Have you stopped, looked around and thought to yourself, “wow, we live in a great area” lately? Sure, when it’s steaming hot outside and the air is full of smoke from another wildfire, it makes one wonder. But at least we’re not ravaged by semi-annual floods, hurricanes or God-forbid earthquakes and tsunamis.
While we try to convince our loved ones that this is the place to be – You tell them things like, “Come home from the west of the Cascades, you know they’re talking about the whole thing sinking into the ocean in the next few years. That they’re overdue for the big one – one that will put anything they’ve had in California to shame. Come home.”
Of course that doesn’t work, but sometimes you can tell they’re thinking about it, especially after visiting home. My brothers were home last week – one traveling from the disaster waiting to happen west side of the state, and the other from Guernsey, an island in the English Channel. While it’s great to see them and know they and there families are doing well, there’s still something in me that wishes they’d move back home. My daughter and her family is home this week and it’s the same thing. Of course I also think that about all my friends and former classmates who moved to places where I just can’t see them often enough. I’m still waiting for Star Trek-like transporter devices to be invented. Of course that would probably open up a whole new can of worms when relatives you don’t want visiting keep popping into town ore your house, literally.
I know we live in a great place – when 14 people, mostly visitors to the Tumbleweed Film Festival, were floating down the Okanogan from Lake Osoyoos and having a wonderful time, you just can’t help but smile and think to yourself “Why live anywhere else?”

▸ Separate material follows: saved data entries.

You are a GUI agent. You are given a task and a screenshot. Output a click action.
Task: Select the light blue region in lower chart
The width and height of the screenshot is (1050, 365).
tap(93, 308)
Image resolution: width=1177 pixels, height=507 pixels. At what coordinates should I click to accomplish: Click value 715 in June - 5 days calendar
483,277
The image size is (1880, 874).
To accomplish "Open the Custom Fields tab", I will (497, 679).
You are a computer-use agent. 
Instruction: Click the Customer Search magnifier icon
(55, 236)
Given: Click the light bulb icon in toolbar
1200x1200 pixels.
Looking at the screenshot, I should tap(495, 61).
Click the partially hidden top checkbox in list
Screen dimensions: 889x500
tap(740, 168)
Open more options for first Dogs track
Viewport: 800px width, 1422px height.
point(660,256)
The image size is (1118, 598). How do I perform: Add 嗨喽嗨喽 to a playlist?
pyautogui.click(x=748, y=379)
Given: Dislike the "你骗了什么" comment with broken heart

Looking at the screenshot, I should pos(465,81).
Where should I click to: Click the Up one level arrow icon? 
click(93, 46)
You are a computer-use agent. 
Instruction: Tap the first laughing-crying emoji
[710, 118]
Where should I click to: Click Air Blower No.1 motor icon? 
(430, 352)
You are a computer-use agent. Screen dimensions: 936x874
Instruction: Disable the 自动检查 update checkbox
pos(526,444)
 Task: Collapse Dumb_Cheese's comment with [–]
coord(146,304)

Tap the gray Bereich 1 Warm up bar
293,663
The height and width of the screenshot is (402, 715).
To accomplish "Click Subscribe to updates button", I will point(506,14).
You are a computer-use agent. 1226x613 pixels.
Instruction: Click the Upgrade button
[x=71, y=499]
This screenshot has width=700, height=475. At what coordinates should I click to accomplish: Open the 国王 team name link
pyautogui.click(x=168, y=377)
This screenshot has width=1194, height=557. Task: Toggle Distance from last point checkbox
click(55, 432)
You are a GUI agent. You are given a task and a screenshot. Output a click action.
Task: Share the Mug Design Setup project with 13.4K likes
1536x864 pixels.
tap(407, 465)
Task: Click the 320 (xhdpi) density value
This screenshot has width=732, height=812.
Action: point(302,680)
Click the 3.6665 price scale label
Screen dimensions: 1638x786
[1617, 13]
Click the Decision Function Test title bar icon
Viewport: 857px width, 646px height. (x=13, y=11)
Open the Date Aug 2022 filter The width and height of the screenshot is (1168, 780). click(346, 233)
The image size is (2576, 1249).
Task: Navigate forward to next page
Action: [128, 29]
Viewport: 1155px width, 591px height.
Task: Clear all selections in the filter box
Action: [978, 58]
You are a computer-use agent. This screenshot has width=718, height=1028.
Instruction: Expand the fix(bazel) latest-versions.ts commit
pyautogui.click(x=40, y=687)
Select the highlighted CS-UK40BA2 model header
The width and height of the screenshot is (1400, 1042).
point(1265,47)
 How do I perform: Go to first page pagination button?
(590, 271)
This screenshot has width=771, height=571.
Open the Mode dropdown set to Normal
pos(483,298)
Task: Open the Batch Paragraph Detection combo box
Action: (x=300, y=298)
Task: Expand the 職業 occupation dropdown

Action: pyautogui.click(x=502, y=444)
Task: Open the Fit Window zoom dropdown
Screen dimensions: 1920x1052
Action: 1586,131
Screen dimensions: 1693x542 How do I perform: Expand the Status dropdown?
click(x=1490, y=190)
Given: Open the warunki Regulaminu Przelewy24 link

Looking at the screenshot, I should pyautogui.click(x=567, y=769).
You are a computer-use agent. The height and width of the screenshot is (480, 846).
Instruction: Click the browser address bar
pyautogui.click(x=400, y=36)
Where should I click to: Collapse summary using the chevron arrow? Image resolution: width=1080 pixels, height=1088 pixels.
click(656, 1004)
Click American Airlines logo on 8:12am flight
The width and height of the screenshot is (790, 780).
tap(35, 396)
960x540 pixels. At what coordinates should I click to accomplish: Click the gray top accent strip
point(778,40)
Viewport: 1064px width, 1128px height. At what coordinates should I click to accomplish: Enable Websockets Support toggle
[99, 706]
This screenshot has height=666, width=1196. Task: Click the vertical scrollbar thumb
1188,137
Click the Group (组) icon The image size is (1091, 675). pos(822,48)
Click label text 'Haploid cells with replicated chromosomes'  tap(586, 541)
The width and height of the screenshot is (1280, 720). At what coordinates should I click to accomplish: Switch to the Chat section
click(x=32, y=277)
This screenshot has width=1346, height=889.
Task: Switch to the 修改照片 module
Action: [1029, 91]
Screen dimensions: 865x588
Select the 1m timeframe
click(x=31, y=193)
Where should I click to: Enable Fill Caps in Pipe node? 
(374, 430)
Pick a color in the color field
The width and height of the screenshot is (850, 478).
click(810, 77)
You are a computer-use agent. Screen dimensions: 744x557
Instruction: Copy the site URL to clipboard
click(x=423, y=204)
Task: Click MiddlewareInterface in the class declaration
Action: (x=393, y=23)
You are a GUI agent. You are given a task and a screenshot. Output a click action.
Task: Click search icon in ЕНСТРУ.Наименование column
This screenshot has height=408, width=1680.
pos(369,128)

Last weekend I attended part of the Pacific Northwest Trail Association party held near the Oroville Trailhead. What a great bunch of folks were there celebrating a worthy cause and our section of the PNTA, the Whistler Canyon and Similkameen River Trails. Just another reason to live in this wonderful place.
My friends from the west side can’t get enough of floating down the river, hiking the trails, listening to local performers and hanging out in the local establishments like Hometown, Alpine, Trinos, the Pastime and the Kuhler. We might not have all the amenities – we still need a movie theater or at least a drive-in, what we do have is great and I count my blessings I can still live such in a great place, surrounded by good people.